*Goal of the exercise*. Convert the material below into a numbered list with one line per item, leaving out any blank lines.

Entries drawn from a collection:
Begin
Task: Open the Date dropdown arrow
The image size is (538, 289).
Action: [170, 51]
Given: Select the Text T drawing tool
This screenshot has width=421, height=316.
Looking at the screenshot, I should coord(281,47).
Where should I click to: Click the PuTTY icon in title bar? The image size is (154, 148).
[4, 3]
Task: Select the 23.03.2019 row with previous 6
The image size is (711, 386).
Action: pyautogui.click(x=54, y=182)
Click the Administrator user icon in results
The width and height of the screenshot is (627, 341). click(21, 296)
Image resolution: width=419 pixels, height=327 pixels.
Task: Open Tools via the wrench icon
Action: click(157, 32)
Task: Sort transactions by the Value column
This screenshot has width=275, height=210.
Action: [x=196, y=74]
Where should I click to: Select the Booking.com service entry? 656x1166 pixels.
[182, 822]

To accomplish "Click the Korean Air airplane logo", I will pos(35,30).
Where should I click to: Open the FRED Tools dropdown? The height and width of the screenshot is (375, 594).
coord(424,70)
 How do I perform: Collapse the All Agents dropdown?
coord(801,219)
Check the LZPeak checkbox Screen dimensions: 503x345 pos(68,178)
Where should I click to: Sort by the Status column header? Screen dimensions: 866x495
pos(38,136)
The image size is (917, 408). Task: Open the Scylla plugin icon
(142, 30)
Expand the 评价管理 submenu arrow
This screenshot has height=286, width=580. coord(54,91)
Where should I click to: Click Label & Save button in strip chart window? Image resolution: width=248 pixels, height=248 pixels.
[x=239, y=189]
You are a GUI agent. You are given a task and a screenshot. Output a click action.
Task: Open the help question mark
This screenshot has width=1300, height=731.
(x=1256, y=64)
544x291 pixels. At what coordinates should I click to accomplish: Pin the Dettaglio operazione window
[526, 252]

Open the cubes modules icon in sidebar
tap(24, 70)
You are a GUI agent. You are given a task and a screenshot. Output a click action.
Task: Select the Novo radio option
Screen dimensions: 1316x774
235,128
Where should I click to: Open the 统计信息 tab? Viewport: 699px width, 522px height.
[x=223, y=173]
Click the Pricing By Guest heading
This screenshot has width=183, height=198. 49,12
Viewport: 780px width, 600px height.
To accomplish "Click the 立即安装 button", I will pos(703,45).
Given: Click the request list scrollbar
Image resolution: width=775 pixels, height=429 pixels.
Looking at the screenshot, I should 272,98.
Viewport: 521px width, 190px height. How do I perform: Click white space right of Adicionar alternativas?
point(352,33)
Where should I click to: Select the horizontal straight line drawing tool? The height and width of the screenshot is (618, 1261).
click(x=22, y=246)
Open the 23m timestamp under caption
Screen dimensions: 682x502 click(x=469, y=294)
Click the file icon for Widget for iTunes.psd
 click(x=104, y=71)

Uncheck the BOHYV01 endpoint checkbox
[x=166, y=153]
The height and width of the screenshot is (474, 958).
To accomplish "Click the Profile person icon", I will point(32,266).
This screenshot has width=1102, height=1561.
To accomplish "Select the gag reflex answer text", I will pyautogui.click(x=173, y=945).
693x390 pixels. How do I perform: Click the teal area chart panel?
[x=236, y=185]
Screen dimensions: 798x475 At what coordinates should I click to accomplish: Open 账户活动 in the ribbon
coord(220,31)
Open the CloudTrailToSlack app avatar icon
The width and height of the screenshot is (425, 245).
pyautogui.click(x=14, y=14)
End
*Correct answer*.
1. Task: Open the Date dropdown arrow
2. The image size is (538, 289).
3. Action: [170, 51]
4. Given: Select the Text T drawing tool
5. This screenshot has width=421, height=316.
6. Looking at the screenshot, I should coord(281,47).
7. Where should I click to: Click the PuTTY icon in title bar? The image size is (154, 148).
8. [4, 3]
9. Task: Select the 23.03.2019 row with previous 6
10. The image size is (711, 386).
11. Action: pyautogui.click(x=54, y=182)
12. Click the Administrator user icon in results
13. The width and height of the screenshot is (627, 341). click(21, 296)
14. Image resolution: width=419 pixels, height=327 pixels.
15. Task: Open Tools via the wrench icon
16. Action: click(157, 32)
17. Task: Sort transactions by the Value column
18. This screenshot has width=275, height=210.
19. Action: [x=196, y=74]
20. Where should I click to: Select the Booking.com service entry? 656x1166 pixels.
21. [182, 822]
22. To accomplish "Click the Korean Air airplane logo", I will pos(35,30).
23. Where should I click to: Open the FRED Tools dropdown? The height and width of the screenshot is (375, 594).
24. coord(424,70)
25.  How do I perform: Collapse the All Agents dropdown?
26. coord(801,219)
27. Check the LZPeak checkbox Screen dimensions: 503x345 pos(68,178)
28. Where should I click to: Sort by the Status column header? Screen dimensions: 866x495
29. pos(38,136)
30. The image size is (917, 408). Task: Open the Scylla plugin icon
31. (142, 30)
32. Expand the 评价管理 submenu arrow
33. This screenshot has height=286, width=580. coord(54,91)
34. Where should I click to: Click Label & Save button in strip chart window? Image resolution: width=248 pixels, height=248 pixels.
35. [x=239, y=189]
36. You are a GUI agent. You are given a task and a screenshot. Output a click action.
37. Task: Open the help question mark
38. This screenshot has width=1300, height=731.
39. (x=1256, y=64)
40. 544x291 pixels. At what coordinates should I click to accomplish: Pin the Dettaglio operazione window
41. [526, 252]
42. Open the cubes modules icon in sidebar
43. tap(24, 70)
44. You are a GUI agent. You are given a task and a screenshot. Output a click action.
45. Task: Select the Novo radio option
46. Screen dimensions: 1316x774
47. 235,128
48. Where should I click to: Open the 统计信息 tab? Viewport: 699px width, 522px height.
49. [x=223, y=173]
50. Click the Pricing By Guest heading
51. This screenshot has width=183, height=198. 49,12
52. Viewport: 780px width, 600px height.
53. To accomplish "Click the 立即安装 button", I will pos(703,45).
54. Given: Click the request list scrollbar
55. Image resolution: width=775 pixels, height=429 pixels.
56. Looking at the screenshot, I should 272,98.
57. Viewport: 521px width, 190px height. How do I perform: Click white space right of Adicionar alternativas?
58. point(352,33)
59. Where should I click to: Select the horizontal straight line drawing tool? The height and width of the screenshot is (618, 1261).
60. click(x=22, y=246)
61. Open the 23m timestamp under caption
62. Screen dimensions: 682x502 click(x=469, y=294)
63. Click the file icon for Widget for iTunes.psd
64.  click(x=104, y=71)
65. Uncheck the BOHYV01 endpoint checkbox
66. [x=166, y=153]
67. The height and width of the screenshot is (474, 958).
68. To accomplish "Click the Profile person icon", I will point(32,266).
69. This screenshot has width=1102, height=1561.
70. To accomplish "Select the gag reflex answer text", I will pyautogui.click(x=173, y=945).
71. 693x390 pixels. How do I perform: Click the teal area chart panel?
72. [x=236, y=185]
73. Screen dimensions: 798x475 At what coordinates should I click to accomplish: Open 账户活动 in the ribbon
74. coord(220,31)
75. Open the CloudTrailToSlack app avatar icon
76. The width and height of the screenshot is (425, 245).
77. pyautogui.click(x=14, y=14)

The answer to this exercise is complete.